Sygnały Dnia: Ano właśnie, co pan o tym sądzi?
Andrzej Lepper: Oczywiście, że jest to dobre. Tylko ja bym chciał, żeby rząd do tego pokazał wykaz firm, które w ogóle płacą podatki w Polsce. Ile tych firm jest? Przecież my wiemy, że dzisiaj w Polsce duże firmy, duże zakłady pracy czy mały i średni biznes przede wszystkim ledwo przędzie i ledwo wiąże koniec z końcem. Natomiast krezusi nasi, jak powiedziałem wcześniej, nie płacą podatków w Polsce, tylko płacą podatek za granicą, tam, gdzie się płaci niskie stawki.
Sygnały Dnia: A co z obniżeniem podatku do 19% dla osób, które prowadzą działalność gospodarczą i do tej pory obliczały się na podstawie PIT?
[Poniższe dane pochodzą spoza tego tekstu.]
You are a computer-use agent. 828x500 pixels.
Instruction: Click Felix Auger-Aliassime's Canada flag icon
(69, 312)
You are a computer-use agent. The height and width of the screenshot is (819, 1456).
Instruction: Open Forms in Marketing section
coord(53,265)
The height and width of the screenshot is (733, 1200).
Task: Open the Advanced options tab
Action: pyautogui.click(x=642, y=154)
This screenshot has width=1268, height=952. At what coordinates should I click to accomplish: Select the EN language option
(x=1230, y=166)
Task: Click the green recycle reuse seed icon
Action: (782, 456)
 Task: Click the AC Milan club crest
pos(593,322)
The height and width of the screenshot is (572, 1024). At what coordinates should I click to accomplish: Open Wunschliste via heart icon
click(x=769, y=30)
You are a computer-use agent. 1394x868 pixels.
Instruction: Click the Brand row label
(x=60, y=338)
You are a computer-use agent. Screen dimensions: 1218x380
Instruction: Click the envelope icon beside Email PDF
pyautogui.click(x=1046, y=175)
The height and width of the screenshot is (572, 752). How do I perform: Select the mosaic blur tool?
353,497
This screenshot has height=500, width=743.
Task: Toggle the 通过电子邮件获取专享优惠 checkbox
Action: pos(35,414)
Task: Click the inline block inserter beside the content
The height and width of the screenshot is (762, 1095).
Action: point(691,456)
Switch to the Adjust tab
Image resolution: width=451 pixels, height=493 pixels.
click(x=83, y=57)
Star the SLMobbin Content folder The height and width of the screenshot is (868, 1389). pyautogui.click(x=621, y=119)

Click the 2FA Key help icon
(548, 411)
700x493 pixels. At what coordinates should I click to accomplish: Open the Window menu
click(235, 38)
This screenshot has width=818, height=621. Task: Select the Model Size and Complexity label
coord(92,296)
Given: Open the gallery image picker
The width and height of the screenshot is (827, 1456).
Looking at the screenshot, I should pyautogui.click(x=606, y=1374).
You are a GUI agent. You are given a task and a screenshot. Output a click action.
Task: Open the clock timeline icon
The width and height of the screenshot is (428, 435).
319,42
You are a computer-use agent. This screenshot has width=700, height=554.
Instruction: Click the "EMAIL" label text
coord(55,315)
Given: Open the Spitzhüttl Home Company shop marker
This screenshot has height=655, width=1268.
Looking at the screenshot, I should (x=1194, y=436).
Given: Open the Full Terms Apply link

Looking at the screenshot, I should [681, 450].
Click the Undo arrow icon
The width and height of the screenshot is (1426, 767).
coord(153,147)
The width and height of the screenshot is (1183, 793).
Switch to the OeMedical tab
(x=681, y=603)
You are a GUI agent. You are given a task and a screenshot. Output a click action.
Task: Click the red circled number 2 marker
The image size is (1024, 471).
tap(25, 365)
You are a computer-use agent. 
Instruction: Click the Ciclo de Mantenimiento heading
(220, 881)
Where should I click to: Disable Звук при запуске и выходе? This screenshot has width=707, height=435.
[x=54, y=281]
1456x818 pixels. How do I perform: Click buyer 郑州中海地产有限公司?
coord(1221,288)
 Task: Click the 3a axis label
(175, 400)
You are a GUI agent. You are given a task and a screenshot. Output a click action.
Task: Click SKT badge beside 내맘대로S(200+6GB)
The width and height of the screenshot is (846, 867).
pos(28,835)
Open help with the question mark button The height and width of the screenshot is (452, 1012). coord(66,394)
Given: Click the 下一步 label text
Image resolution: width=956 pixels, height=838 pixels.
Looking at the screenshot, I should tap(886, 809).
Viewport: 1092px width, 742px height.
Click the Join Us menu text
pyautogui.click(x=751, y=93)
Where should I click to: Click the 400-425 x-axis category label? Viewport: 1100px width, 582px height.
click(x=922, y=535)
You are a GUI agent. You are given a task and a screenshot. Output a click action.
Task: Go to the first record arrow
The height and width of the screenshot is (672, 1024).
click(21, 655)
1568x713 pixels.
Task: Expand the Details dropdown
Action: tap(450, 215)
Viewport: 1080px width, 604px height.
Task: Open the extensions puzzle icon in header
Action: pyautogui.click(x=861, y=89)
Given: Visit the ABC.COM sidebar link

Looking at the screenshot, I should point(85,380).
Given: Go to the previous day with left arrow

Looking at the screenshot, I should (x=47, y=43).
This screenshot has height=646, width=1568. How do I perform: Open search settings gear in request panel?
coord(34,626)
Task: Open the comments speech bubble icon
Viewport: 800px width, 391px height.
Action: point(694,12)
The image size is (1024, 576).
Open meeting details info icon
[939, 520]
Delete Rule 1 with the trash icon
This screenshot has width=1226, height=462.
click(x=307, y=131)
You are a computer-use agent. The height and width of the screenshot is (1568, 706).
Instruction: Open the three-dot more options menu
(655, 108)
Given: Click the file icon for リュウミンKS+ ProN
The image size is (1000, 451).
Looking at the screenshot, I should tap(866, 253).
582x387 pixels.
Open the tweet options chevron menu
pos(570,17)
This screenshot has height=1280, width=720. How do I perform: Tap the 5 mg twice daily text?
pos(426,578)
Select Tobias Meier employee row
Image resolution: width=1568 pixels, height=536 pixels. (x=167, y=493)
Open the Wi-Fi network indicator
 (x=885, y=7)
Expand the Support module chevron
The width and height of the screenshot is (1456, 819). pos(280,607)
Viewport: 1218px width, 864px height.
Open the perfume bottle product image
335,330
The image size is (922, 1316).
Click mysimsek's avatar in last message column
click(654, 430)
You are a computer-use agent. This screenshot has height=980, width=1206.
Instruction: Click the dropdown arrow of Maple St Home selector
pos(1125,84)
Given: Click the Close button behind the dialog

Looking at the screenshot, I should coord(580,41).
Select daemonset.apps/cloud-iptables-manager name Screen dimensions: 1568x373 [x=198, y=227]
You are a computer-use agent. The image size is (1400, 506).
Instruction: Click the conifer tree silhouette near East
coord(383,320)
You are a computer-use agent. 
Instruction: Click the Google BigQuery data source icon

Andrzej Lepper: To jest dobre, dlatego że jeżeli płaciły te osoby przedtem 40% czy trzydzieści parę procent, będą płacić 19%. Jest to słuszne, uważam, i to będziemy popierać na pewno. Jesteśmy w ogóle za tym, żeby podatki były obniżone. Natomiast nie możemy zapominać o tym, że musi być wprowadzone tzw. minimum socjalne, które musi być w ogóle zwolnione z podatku. To nie może być trzysta parę złotych, bo niech pan premier Hausner wyżyje za trzysta parę złotych, zapłaci czynsz, utrzyma rodzinę, zapłaci za gaz, telefon, energię, wszystko inne. To jest kwota według obliczeń naszych, opartych na obliczeniach Instytutu Spraw Społecznych, to jest rocznie kwota 8883 chyba dokładnie złotych, która powinna być w ogóle zwolniona z podatku. Tak że zdecydowana większość…
Sygnały Dnia: To jakieś 700 złotych miesięcznie, nie ponad, zdaje się.
Andrzej Lepper: Tak jest. Tak że to jest kwota, która starcza na taką egzystencję praktycznie, a nie nawet na życie godne. Tutaj zdecydowana większość emerytów, rencistów, no i już bezrobotni… Bez przesady, żeby bezrobotny płacił podatek jeszcze w Polsce. Przecież to jest nonsens. Tych ludzi powinno się zwolnić od razu z podatku. Zresztą emeryci czy renciści czy bezrobotni jak oni płacą podatek? No, szanowni państwo, przecież dostają pieniądze z budżetu państwa i budżet państwa jeszcze przeprowadza wielkie operacje, na które ponosi koszty i zabiera im podatek. Tak że to jest po prostu błędne rozumowanie.